И конечно, картина доставит особое удовольствие синефилам. Не тем, кто чувствует себя Колумбами, насмотревшись исключительно Ким Ки-Дука с Тарантино, а тем, кто дал себе труд поинтересоваться, не было ли чего интересного и прежде и откуда вообще растут ноги. Изабель в фильме имитирует Грету Гарбо в "Королеве Кристине", и это сразу распознают, с восторгом подхватывают Мэттью с Тео. Это распознают и в зрительном зале, поддаваясь обаянию нестареющего великого искусства. "Мечтатели" резвятся вокруг фильмов Годара и Трюффо, Чаплина и Китона, актерские импровизации юнцов сменяются цитатами из киноклассики. Герои спорят и в этой игре-викторине требуют штрафов в виде храбрых сексуальных упражнений, а к финалу, истощенные, выползают на улицы Парижа и находят там баррикады - романтически вздрюченная триада, как всегда, замыкается на политике и неизбежной ее спутнице - крови.

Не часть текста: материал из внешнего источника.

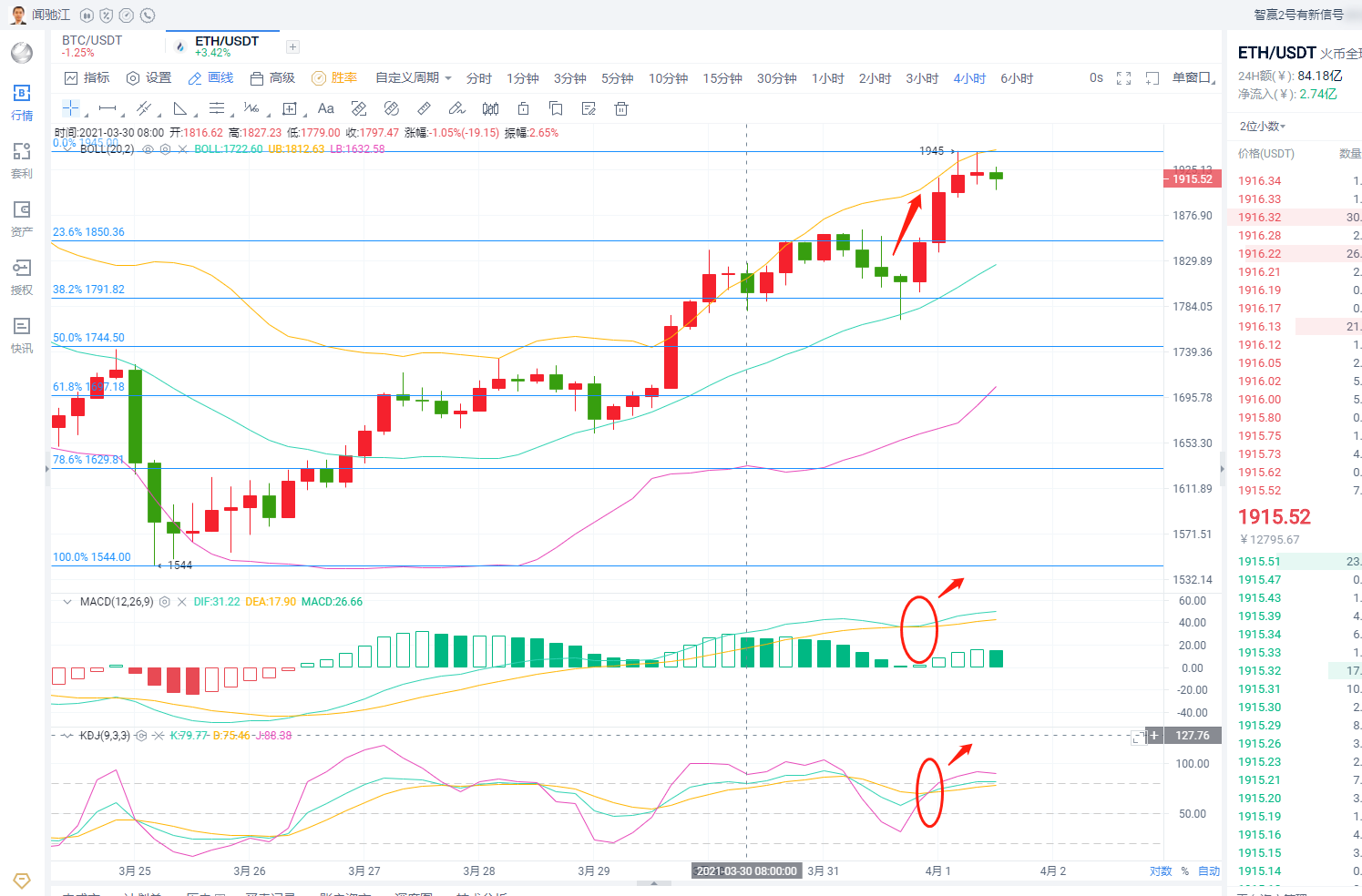Open chart settings via the 设置 gear

pos(148,77)
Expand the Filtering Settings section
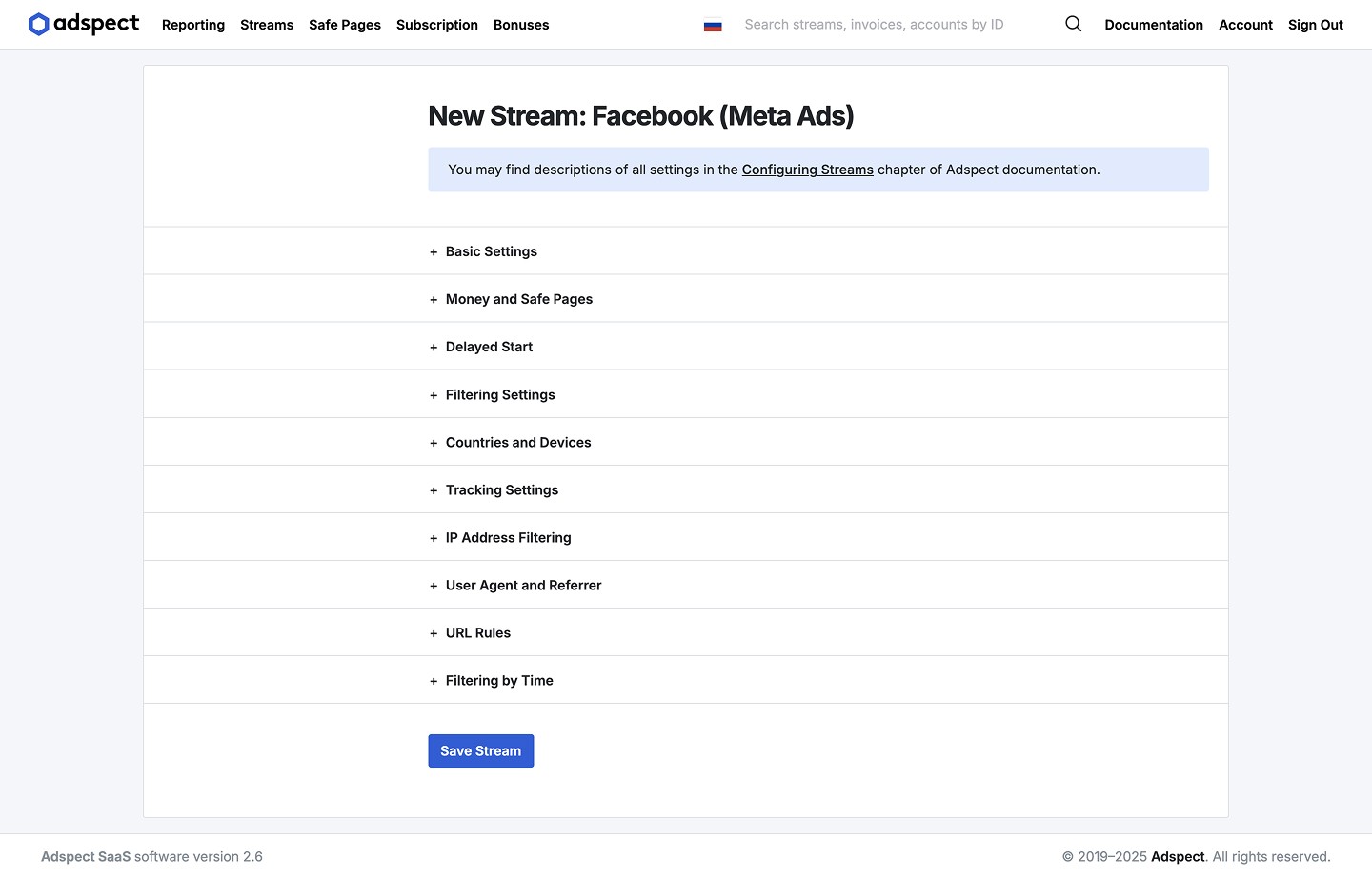The image size is (1372, 879). click(x=499, y=394)
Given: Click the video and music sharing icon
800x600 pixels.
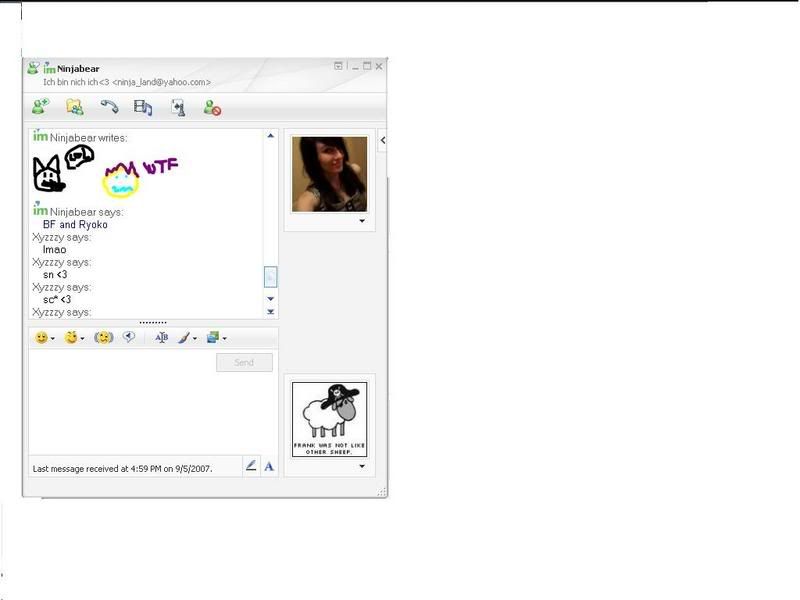Looking at the screenshot, I should coord(143,107).
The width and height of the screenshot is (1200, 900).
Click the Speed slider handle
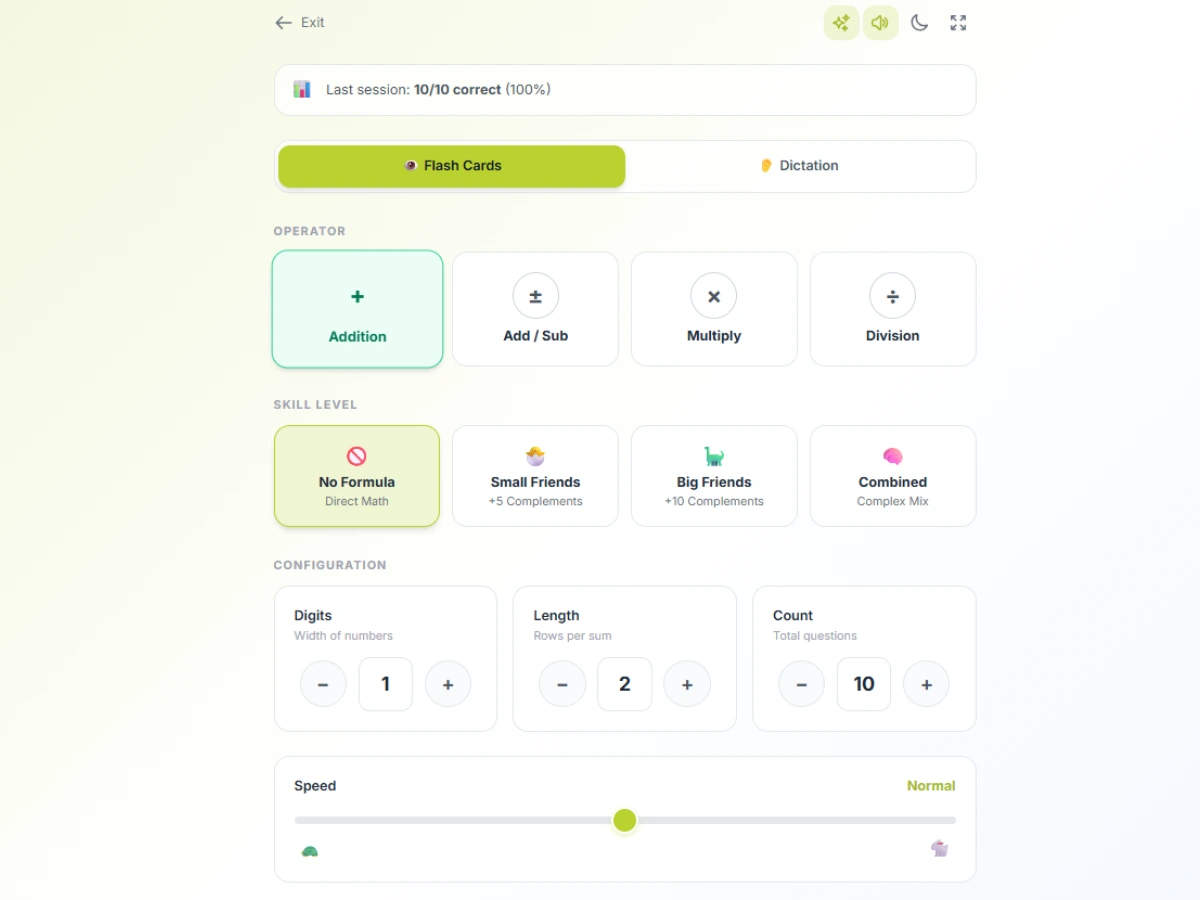(625, 820)
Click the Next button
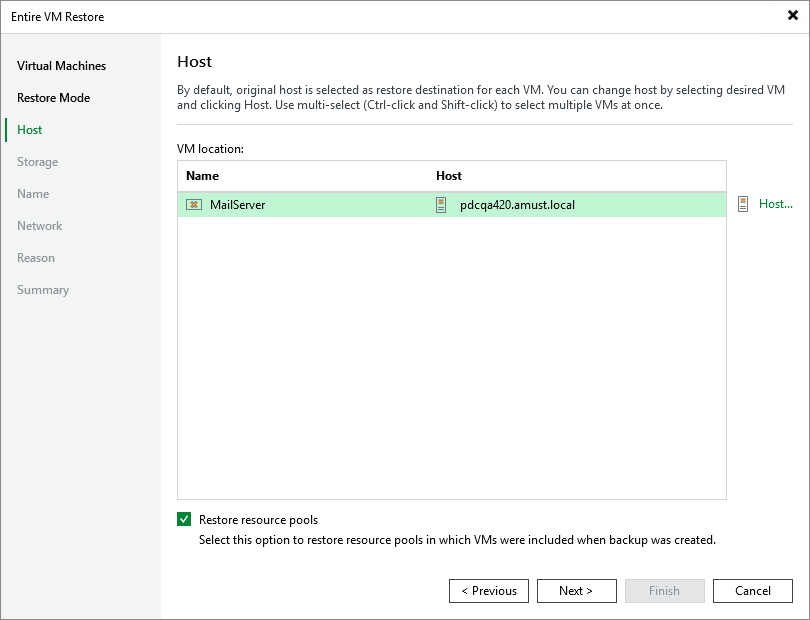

Счастливую возможность вернуться в бурную молодость своего поколения Бертолуччи увидел в романе английского писателя Гилберта Адэра, который, собственно, и придумал эту историю. Адэр почти ровесник Бертолуччи, секс тоже стал постоянным мотивом и движущей силой его героев. Так, он заинтересовался генезисом "Смерти в Венеции" и в романе "Настоящий Тадзио" раскопал подлинную историю увлечения Томасом Манном фантастически красивым, но уж совсем десятилетним поляком. Роман "Любовь и смерть на Лонг-Айленде", экранизированный в 1998 году, повествует о безумной страсти стареющего писателя к юному голливудскому идолу американских подростков - и книга, и фильм полны замечательной самоиронии, это своего рода трагикомедии, где зафиксированы причуды человеческих натур и судеб. Гомоэротический подтекст здесь не выведен в отдельную экзотическую резервацию, а стал частью все того же сексуального бунта. "Мечтатели" полны печальной зависти к собственной юности: с высоты лет она кажется автору недосягаемо яркой, полной прекрасного накала страстей, новым поколениям не доступных и без продолжения истлевших бесследно. Роману предпослан эпиграф из Шарля Трене: "Что осталось в итоге от нашей весны? / Пожелтевшие письма, поблекшие сны / и навязчивый старый мотив, / сводящий с ума...".
Здесь для Бертолуччи все сошлось и все сгодилось: так обитатели киплинговских джунглей распознают друг друга по запаху: "Мы одной крови, ты и я!". В романе выстроена все та же неумирающая в веках триада: секс - искусство - политика, все та же драма ушедших в песок иллюзий. Она зеркально отражает исчезнувшее время, но в ней живы опознавательные знаки для всех поколений. И каждое, если даст себе труд вслушаться, почувствует все то же волнение: "Мы одной крови...".
Поэтому слюнявости воспоминаний в фильме нет. Он упруг, энергичен и несет неистребимый дух бунта. Возможно, именно здесь Бертолуччи нашел алхимический рецепт эликсира, скрепляющего связь веков.